Top of Information supplied

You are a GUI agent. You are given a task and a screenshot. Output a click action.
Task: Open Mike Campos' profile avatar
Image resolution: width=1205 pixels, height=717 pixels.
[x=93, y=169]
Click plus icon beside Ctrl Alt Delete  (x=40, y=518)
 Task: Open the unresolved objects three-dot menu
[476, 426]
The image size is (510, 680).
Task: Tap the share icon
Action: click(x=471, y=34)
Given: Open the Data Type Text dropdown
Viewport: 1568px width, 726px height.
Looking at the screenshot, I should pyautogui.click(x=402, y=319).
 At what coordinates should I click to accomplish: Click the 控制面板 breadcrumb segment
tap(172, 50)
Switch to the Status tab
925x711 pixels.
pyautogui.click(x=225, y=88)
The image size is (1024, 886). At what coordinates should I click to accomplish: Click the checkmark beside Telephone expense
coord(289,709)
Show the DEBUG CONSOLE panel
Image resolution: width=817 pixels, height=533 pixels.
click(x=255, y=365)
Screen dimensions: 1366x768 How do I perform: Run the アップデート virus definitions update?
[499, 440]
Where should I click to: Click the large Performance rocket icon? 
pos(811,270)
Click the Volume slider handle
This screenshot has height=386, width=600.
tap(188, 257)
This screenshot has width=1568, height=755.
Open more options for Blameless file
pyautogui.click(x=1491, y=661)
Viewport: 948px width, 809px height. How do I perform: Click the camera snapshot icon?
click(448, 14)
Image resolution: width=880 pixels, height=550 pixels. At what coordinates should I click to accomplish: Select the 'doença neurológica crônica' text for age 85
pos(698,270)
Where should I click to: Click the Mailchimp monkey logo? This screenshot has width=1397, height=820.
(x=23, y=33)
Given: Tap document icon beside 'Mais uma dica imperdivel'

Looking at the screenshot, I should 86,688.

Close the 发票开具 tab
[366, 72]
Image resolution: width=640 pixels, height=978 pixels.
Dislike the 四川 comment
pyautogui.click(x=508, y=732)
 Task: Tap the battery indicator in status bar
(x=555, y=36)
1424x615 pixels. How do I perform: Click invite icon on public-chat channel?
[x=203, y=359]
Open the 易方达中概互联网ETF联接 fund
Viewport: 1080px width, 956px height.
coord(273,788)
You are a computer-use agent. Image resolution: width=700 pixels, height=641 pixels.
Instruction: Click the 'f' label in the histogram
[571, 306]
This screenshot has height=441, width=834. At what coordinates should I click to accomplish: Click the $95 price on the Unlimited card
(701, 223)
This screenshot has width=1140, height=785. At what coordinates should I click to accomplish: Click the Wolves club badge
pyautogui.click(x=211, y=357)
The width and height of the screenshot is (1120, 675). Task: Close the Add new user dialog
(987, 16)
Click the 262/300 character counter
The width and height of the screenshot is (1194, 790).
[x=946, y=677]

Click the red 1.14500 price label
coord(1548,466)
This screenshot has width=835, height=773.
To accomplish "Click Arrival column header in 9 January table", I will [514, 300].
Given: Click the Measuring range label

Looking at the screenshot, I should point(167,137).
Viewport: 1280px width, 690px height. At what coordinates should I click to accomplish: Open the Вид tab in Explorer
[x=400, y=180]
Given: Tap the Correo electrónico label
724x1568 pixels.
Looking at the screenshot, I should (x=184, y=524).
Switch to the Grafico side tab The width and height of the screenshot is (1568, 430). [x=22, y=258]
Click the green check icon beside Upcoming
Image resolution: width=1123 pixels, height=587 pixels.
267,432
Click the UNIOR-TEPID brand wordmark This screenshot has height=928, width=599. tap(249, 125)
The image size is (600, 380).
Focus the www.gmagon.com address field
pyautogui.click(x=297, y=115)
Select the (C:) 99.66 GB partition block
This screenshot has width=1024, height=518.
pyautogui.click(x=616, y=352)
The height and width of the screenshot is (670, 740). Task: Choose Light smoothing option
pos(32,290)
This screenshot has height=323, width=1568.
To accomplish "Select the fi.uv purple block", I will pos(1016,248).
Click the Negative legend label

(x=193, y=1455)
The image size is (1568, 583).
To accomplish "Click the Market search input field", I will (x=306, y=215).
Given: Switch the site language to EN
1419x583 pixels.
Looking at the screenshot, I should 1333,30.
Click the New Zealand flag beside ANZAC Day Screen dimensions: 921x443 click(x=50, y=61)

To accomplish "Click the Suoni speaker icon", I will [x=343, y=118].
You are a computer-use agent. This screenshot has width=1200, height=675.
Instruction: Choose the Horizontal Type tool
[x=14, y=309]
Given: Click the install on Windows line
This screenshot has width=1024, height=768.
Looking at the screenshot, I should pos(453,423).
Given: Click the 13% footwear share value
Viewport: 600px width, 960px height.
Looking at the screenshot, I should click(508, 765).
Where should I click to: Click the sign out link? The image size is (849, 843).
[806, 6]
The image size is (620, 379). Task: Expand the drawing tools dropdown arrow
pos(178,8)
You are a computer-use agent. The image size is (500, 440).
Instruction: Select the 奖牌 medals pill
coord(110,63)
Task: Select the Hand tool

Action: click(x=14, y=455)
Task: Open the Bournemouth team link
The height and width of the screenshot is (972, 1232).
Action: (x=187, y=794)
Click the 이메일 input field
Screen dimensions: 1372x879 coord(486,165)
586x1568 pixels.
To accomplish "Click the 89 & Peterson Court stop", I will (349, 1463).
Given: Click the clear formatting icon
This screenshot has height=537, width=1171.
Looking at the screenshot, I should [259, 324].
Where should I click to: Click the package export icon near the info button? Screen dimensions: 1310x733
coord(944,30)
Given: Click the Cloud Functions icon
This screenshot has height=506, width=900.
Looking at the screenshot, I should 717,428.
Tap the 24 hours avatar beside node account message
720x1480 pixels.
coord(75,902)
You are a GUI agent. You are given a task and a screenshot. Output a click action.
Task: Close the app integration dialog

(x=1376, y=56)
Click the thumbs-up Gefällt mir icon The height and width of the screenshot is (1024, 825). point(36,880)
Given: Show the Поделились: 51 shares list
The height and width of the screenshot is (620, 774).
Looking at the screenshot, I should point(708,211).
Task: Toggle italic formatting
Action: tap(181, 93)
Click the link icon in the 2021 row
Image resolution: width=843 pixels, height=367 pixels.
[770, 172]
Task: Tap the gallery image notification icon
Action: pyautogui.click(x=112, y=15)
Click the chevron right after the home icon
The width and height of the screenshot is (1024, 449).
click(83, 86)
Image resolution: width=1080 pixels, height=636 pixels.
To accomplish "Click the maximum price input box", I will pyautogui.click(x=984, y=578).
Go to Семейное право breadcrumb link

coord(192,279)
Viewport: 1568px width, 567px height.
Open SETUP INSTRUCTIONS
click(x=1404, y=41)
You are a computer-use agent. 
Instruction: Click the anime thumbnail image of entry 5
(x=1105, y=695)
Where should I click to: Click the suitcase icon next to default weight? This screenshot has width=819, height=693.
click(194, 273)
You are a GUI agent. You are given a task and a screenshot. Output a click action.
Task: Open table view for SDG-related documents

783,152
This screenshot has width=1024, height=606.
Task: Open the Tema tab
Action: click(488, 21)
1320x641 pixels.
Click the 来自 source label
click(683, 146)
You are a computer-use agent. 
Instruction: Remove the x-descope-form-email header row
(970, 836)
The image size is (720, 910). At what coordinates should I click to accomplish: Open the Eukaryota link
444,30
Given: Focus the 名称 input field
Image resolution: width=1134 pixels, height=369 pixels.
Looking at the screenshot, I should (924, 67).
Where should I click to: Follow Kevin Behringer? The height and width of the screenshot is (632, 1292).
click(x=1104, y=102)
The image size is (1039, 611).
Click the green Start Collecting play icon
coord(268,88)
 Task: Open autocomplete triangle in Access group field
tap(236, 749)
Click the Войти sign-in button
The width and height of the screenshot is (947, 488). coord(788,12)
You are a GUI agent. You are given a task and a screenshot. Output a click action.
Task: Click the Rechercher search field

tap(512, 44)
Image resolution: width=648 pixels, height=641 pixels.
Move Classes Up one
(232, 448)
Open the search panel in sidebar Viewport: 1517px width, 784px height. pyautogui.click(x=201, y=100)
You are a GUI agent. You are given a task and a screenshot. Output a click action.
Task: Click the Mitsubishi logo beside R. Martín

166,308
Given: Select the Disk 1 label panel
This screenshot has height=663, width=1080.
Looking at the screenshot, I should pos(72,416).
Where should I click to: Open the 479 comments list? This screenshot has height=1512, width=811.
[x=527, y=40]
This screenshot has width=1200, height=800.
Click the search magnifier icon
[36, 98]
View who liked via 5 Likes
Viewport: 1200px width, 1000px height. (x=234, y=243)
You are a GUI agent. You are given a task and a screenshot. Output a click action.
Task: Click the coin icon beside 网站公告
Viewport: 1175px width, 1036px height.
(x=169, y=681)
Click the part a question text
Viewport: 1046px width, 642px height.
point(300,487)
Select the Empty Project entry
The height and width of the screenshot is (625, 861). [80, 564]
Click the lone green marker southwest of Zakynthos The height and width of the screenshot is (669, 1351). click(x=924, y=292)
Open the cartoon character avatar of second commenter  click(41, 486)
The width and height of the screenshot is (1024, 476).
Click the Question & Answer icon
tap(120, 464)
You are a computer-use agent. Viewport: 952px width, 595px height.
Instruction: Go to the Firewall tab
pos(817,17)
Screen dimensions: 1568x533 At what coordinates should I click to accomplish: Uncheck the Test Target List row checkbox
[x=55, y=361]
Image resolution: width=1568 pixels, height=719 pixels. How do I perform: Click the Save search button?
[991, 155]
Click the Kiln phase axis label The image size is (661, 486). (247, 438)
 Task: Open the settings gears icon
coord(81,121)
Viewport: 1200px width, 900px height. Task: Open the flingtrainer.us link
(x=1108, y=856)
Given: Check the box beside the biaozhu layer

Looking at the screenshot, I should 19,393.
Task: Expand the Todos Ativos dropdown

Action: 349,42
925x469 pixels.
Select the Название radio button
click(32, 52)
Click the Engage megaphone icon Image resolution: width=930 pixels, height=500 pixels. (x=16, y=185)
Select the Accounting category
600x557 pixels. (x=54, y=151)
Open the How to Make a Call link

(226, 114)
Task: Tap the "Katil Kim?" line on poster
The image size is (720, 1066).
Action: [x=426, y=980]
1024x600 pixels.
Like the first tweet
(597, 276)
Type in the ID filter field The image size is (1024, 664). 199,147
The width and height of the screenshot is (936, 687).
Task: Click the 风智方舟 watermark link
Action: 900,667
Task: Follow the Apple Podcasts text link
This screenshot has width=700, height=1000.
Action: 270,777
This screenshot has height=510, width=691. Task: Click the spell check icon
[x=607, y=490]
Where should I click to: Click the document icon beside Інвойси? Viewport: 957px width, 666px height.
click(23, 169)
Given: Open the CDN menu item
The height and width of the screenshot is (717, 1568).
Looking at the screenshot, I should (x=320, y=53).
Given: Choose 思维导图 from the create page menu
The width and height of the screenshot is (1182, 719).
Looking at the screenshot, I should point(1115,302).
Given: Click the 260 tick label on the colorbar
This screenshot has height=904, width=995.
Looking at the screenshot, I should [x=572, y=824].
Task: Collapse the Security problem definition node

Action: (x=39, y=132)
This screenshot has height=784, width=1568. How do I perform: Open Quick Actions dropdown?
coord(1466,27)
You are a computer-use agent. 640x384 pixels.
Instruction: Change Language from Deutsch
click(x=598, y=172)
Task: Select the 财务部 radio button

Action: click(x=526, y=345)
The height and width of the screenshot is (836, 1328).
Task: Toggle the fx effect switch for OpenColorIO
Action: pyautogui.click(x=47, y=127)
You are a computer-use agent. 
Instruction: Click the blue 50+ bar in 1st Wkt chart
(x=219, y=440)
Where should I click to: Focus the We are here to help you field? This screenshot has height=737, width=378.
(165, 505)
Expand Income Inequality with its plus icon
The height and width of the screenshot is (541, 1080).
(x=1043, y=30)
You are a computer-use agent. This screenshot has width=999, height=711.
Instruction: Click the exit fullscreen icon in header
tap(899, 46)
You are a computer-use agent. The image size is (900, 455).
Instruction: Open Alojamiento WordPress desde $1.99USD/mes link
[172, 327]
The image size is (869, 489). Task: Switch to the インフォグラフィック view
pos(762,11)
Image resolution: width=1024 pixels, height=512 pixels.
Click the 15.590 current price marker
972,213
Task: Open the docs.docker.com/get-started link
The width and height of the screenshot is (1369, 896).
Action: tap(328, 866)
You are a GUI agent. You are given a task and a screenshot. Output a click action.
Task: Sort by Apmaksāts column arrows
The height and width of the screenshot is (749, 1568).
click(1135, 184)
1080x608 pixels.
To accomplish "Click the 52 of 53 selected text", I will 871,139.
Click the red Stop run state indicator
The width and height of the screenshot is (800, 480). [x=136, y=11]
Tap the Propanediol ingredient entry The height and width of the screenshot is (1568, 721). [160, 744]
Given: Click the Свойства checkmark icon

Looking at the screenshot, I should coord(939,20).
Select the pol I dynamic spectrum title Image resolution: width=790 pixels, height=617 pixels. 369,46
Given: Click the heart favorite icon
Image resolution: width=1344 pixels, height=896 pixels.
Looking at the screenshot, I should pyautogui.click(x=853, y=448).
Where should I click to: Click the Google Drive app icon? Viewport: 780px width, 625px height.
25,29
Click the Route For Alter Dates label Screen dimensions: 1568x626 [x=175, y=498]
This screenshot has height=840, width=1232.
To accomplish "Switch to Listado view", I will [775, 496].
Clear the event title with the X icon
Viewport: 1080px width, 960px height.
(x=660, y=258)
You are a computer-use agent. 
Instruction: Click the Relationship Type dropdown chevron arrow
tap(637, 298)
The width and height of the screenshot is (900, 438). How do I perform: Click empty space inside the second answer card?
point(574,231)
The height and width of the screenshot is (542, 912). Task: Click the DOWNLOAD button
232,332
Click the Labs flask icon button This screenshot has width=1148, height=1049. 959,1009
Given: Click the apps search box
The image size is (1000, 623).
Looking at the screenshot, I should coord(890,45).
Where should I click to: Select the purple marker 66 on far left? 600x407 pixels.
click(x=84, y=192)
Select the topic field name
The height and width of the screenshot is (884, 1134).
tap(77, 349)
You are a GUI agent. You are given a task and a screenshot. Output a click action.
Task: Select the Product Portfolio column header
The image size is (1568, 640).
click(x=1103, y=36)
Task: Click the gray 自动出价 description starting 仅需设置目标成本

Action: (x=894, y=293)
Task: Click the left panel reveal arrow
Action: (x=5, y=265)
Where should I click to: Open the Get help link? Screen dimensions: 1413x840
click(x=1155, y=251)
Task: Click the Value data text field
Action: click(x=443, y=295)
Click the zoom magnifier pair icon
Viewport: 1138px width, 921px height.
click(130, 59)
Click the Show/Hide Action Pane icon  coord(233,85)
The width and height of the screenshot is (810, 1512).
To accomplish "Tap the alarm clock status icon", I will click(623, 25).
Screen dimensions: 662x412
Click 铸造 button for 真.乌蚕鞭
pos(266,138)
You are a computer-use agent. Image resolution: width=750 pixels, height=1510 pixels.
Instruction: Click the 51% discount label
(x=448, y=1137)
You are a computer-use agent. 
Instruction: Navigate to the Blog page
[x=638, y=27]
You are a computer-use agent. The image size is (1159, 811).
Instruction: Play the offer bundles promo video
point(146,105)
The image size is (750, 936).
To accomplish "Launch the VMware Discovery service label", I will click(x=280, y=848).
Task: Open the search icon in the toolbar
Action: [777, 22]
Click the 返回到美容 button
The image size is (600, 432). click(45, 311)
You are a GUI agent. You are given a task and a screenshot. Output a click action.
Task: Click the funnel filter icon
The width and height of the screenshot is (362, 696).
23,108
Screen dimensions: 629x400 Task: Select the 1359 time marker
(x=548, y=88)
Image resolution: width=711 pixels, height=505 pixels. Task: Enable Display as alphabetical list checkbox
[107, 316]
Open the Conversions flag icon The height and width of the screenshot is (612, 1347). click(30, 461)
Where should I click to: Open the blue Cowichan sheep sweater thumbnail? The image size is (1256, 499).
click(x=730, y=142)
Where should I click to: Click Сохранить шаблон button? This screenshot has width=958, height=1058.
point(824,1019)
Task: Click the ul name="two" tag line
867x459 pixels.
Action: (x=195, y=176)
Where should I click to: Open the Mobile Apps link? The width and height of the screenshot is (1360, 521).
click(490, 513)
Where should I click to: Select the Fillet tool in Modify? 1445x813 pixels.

Bottom of Information supplied

Exercise objective:
Copy each line above containing the string "character".

Written solution:
Click the 262/300 character counter
Open the cartoon character avatar of second commenter  click(41, 486)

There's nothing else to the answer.